## [REQUIRED ACTION]
Reproduce exactly the lines of the material beneath, from the line that contains "The width and height of the screenshot is (625, 390)." to the line that contains "Given: Expand the 你好, SHOPLINE account menu", both included, and no other lines.

## [MATERIAL FOR THIS TASK]
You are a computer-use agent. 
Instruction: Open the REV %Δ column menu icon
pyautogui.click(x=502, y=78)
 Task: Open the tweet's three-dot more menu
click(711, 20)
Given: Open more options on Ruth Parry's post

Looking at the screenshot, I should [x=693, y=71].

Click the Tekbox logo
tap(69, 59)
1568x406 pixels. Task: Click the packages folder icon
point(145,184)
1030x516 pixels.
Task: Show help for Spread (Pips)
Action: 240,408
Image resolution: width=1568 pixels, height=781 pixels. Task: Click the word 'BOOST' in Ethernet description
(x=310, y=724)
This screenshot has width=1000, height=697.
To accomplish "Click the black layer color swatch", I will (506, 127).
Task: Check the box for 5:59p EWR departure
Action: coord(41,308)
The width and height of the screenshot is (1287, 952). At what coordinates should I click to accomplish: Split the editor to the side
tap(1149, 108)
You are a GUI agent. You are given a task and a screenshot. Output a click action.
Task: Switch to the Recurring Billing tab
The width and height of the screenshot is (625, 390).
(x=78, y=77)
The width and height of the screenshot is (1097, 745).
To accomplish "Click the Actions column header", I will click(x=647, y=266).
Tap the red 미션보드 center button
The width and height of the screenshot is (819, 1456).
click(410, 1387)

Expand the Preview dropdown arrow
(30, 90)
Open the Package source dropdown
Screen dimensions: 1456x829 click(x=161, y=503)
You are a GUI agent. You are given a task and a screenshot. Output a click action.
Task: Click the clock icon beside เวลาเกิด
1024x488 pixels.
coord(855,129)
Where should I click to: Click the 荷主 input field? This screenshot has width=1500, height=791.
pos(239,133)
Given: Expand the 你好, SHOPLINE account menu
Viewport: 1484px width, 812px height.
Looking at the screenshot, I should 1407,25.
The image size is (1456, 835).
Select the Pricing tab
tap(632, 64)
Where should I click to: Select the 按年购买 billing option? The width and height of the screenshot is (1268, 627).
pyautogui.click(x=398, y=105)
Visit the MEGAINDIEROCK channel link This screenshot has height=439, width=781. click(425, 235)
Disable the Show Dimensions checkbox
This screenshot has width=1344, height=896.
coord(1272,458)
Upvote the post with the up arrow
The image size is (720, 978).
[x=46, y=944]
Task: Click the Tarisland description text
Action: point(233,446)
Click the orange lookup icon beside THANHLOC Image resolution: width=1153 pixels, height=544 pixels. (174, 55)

## [SOLUTION]
The width and height of the screenshot is (625, 390).
(x=78, y=77)
The width and height of the screenshot is (1097, 745).
To accomplish "Click the Actions column header", I will click(x=647, y=266).
Tap the red 미션보드 center button
The width and height of the screenshot is (819, 1456).
click(410, 1387)

Expand the Preview dropdown arrow
(30, 90)
Open the Package source dropdown
Screen dimensions: 1456x829 click(x=161, y=503)
You are a GUI agent. You are given a task and a screenshot. Output a click action.
Task: Click the clock icon beside เวลาเกิด
1024x488 pixels.
coord(855,129)
Where should I click to: Click the 荷主 input field? This screenshot has width=1500, height=791.
pos(239,133)
Given: Expand the 你好, SHOPLINE account menu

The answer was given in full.